Inoltre, sono state adottate delle modifiche al regolamento che disciplina la cosiddetta Direttiva MiFID2 (la legge europea che regola la trasparenza finanziaria) per rendere i clienti più consapevoli delle ricadute ambientali che scaturiscono dalle loro scelte finanziarie e favorire investimenti più “responsabili”, che non tengano in considerazione soltanto il guadagno potenziale che potrà essere ottenuto nel breve periodo, ma anche aspetti non puramente economico-finanziari, come appunto la sostenibilità ambientale.
Come evidenzia Longo, si tratta di un’evoluzione di non poco conto, dato che “Ogni cliente avrà, finalmente, la possibilità di scegliere quanto sostenibile debba essere il suo portafoglio”. Date queste premesse, è chiaro che, tra i motori della tanto sbandierata “transizione ecologica”, la finanza sostenibile occuperà un posto di primissimo rilievo.

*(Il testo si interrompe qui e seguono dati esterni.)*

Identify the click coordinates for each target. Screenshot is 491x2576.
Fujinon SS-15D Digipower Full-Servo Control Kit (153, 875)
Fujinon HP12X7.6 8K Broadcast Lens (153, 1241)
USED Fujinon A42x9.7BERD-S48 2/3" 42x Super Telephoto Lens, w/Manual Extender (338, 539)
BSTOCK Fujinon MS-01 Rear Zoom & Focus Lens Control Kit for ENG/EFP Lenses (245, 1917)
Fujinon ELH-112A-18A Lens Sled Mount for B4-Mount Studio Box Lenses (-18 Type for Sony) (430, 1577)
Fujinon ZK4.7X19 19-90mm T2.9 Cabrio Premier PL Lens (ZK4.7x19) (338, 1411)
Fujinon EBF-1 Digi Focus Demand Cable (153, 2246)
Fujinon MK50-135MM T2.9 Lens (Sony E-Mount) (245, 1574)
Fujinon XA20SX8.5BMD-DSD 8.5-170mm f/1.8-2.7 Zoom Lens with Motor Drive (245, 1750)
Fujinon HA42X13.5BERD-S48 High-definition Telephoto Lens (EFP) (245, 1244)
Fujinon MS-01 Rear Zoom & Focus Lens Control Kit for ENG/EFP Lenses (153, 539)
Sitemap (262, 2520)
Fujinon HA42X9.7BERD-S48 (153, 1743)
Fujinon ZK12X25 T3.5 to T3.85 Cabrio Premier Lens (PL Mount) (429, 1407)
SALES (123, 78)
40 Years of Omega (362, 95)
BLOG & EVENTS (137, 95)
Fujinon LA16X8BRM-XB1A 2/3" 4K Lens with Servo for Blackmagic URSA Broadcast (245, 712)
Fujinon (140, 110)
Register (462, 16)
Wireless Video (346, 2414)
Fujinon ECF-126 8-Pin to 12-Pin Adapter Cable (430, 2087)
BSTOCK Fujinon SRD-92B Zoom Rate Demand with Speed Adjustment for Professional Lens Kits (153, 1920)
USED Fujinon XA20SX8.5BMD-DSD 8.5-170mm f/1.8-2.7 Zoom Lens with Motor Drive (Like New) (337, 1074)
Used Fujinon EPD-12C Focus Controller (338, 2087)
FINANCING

Una visione condivisa anche dalle stime dell’IEA (International Energy Agency), secondo cui gli investimenti annuali in energia pulita nelle economie emergenti e in via di sviluppo dovrebbero aumentare di circa sette volte – da 150 miliardi di dollari dell’anno scorso a un trilione di dollari entro il 2030 – per raggiungere l’obiettivi delle emissioni nette entro il 2050. “Per farlo, non possono bastare soltanto i piani comunitari, anche se ambiziosi: sarà fondamentale incanalare gli investimenti privati verso obiettivi di sostenibilità”, conclude Longo. Il messaggio è chiaro: siamo già in ritardo, ma imparare a gestire meglio i nostri soldi può fare la differenza.